I'm currently running chkdisk /r on my DATA drive and it is on Stage 4 0f 5 but is taking ages to complete (there are 125,000+ files). I had to force a dismount which I think was due to my having my Outlook .pst file on this drive. I will try to install SP1 in safe mode with networking when chkdisk has been completed.


----------



## kencoburn (Dec 15, 2007)

*Re: Windows 7 SP1 Will Not Install*

I cancelled chkdsk on my data drive as it was taking too long - I will run it overnight.

I then tried to boot into safe mode. Ouch!! I got the dreaded BSOD. Windows then informed me it was trying to repair the system but eventually said it could not be repaired automatically. Nevertheless, when I rebooted the computer it booted into the normal mode.

It appears that I a major problem with my computer. Any ideas on a way forward?


----------



## Jay_JWLH (Apr 30, 2008)

*Re: Windows 7 SP1 Will Not Install*

You have an interesting case, but it could have multiple routes for a solution.

Repair Install - Windows 7 Forums

The first option is to perform a repair install without SP1 installed, but installing the service pack afterwards. As explained by the link, it pretty much reinstalls the Windows system without effecting any of your other data or programs. It can have an effect on some settings and will also put all your Windows updates back to the beginning. This is not to be confused with performing a clean install, which can in itself wipe and reformat everything. To avoid any mistakes though, I would recommend performing a backup of the whole system and your data, if not just the important data, just in case.

The second option is pretty much the same as the first, except you can slipstream SP1 into a copied image of your OS media before doing it. That way when you perform the reinstall, the service pack is already installed.

Either way though, you are going to need the instillation media. A System Repair Disk won't do it. I don't recall how you can rebuild an image from your current setup, or how you can get it from the recovery partition your laptop most likely has on the drive. The easiest alternative would be to ask the manufacturer for a disk, which they will charge you a bit of a fee to handle.

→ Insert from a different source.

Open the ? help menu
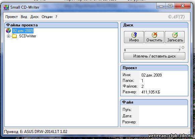 [x=56, y=17]
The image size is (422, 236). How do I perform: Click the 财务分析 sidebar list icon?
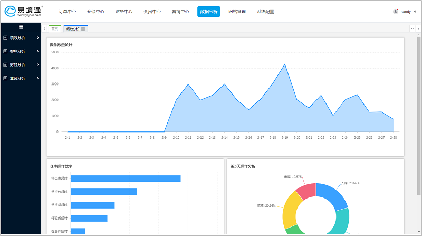tap(5, 64)
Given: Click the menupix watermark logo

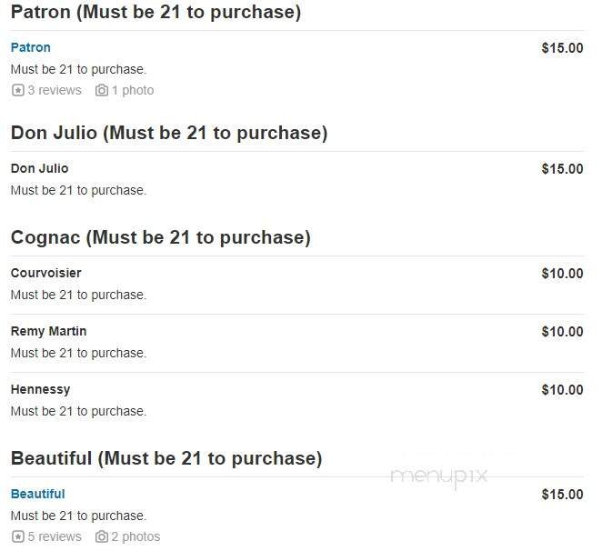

Third option is to just restore everything back to factory settings, install all your programs back, and put your data back as well. A bit time consuming in itself for which you will need a backup drive, but also the cleanest way to do it. If you have a offline installer for SP1, then you should be able to skip the majority of Windows Updates to a point as well, after you install if once you complete the clean install.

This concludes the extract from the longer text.